There are so many meals that I love to eat–my wife’s macaroni and cheese; Indian food from the India Palace restaurant in Lawrence, KS; a burger from the Burger Stand restaurant (also in Lawrence); burnt ends from KC Joe’s in Leawood, KS–I could go on for many paragraphs about the food I love to eat, but it’s difficult to pick just one, because it is different every day. I have many memories of certain meals, in certain locations, featuring certain foods, but I have come to believe that the thing that makes those meals most memorable, and those memories most meaningful are the people with whom I have shared those meals.

So I’ll answer today’s question another way: my favorite meal is almost any meal with beloved friends or family, where there isn’t any rush, and where the combination of people and environment make for leisurely, engaging conversation over good food and drink, whether with just one other person or with a group of people.

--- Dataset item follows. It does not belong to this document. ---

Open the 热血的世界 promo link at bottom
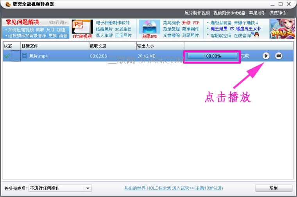This screenshot has height=197, width=297. coord(174,188)
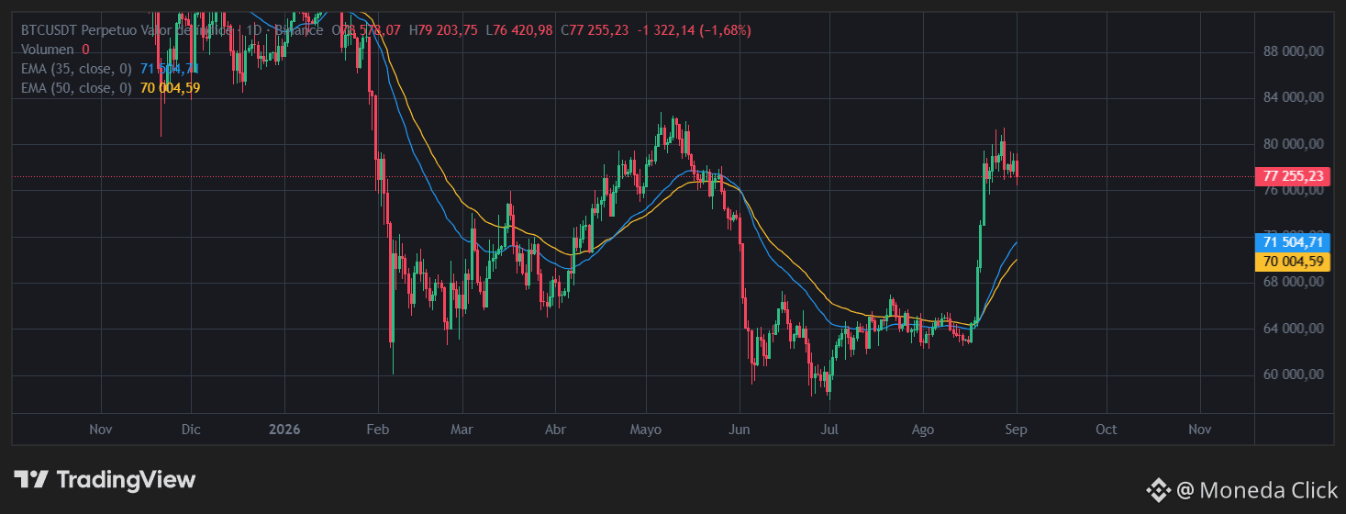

I have many great memories of dinners with friends or acquaintances, or in some cases, people I had never met prior to our meal together, not because the food was so sensational (though many times it was), but because I have come to appreciate the way in which sitting with another human being and sharing a meal together can often facilitate connection, friendship, and compassion.

This wasn’t always the case for me. One of my previous jobs required me to travel a great deal, both in the state and across the country, and while business trips and conferences often involve meals with larger groups of colleagues, I often opted to dine alone. A quiet table in a corner somewhere, where I could read, write, do some planning or whatever, was a happy place for me, often a respite from all the people I was typically around on such trips.

But I don’t remember those “dine-alone” occasions nearly as vividly nor as fondly as I do those times when I’ve had long, relaxed meals with my wife, or with our children or extended family (at a favorite restaurant or at home), with dear friends, or with interesting people I’ve only just met. Many of those meals have been on vacation trips or during holiday seasons, but just as many have been in our home, or the homes of friends, on decks or patios, around campfires, or in restaurants around town. Some have been in faraway places–under a cacao tree with a mission team in Haiti, in café bars in Spain with fellow peregrinos on the Camino, or in a rustic cabin in the Spanish Peaks region in Colorado with twenty-five members of my family. More recently there were wonderful holiday meals in our home and in the homes of dear friends. The setting isn’t nearly so important as the other faces around the table, and the topics of conversation, and when all is done, the words of friendship and endearment at the end of the evening, and the embraces (and kisses on the cheek, in the case of our Mexican friends).

You never know when a meal may become one of these special, memorable, experiences, but those things don’t happen unless we create the time and space in our lives for the people we love, or may come to love, because we took the time to slow down and break bread together.